Figure 1. Early EtherDrives:
(Top) 2.5 PATA Blade
(Bottom) 3.5 PATA Blade

Figure 2. SR EtherDrive Cluster
These 60 Units can hold over 780 TeraBytes at RAID5 with 60 hot spares.

EtherDrive is a brand name for storage area network devices based upon the ATA over Ethernet (AoE) protocol. It was registered with the United States Patent and Trademark Office in 2004. The word was invented by Brantley Coile as a portmanteau of the words Ethernet and disk drive. EtherDrive was a trademark by Coraid from 2002 until 2015 when it was purchased by The Brantley Coile Company as part of the purchase of Coraid's software copyrights, trademarks and trade secrets in May 2015.

== History ==
The first commercial transaction involving interstate commerce of an EtherDrive branded product was to Geoff Collyer. Some of the first EtherDrive products were embedded Z80 based boards that acted as AoE converters. These boards were attached like a daughterboard to PATA disk drives mounted and connected to a backplane that provided only power and an RJ-45 jack. These original PATA blades were aligned in a single row per shelf and addressed by over Ethernet with a shelf:slot address. The slot component eventually became referred to as a LUN.

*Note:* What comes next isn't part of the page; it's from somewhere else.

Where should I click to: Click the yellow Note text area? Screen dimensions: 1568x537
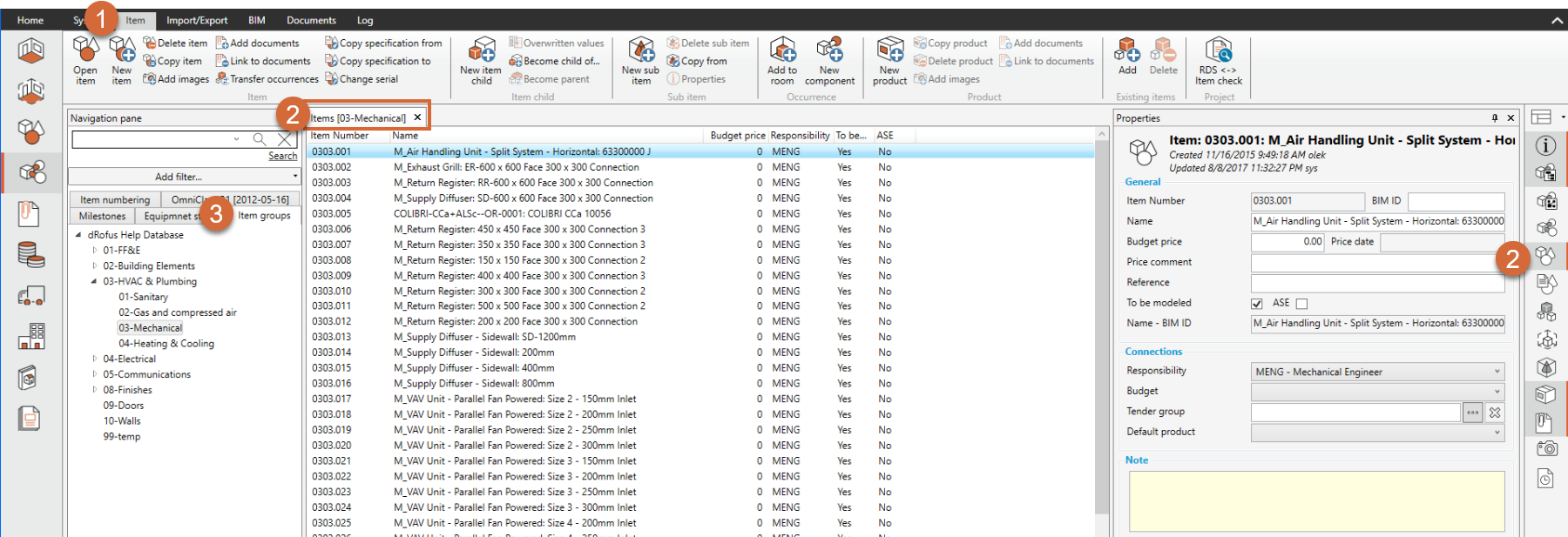point(1315,500)
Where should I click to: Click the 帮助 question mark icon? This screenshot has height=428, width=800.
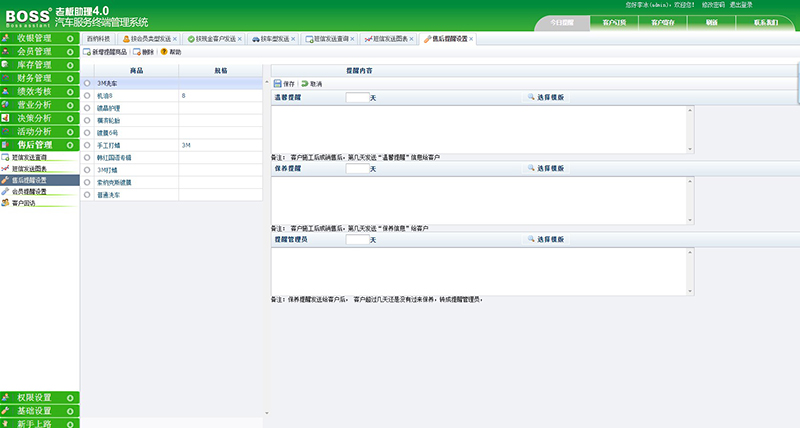(x=163, y=51)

Today, EtherDrive devices provide RAID 0, 1, 5, 10, and JBOD. These use AoE to talk to the initiator but provide a hardware RAID close to disk. The device also provides a block scrubbing mechanism called RAIDShield that systematically checks every block on every disk for potential failures. When a bad block is encountered, the block is reconstructed from parity and written to another part of the disk.

EtherDrives have been used as storage for high altitude atmospheric research and aeronautical applications. Combined with SSD disks the technology is an easy solution to data acquisition in the embedded space. Since it uses AoE the device is presented to the host OS as block storage, and thus the EtherDrive requires minimum overhead from the host system.

In April 2015, Coraid was foreclosed on by its creditors. In May 2015, The Brantley Coile Company acquired the trademark and the IP and is now marketing the ATA over Ethernet storage appliance software based on the SRX and VSX products.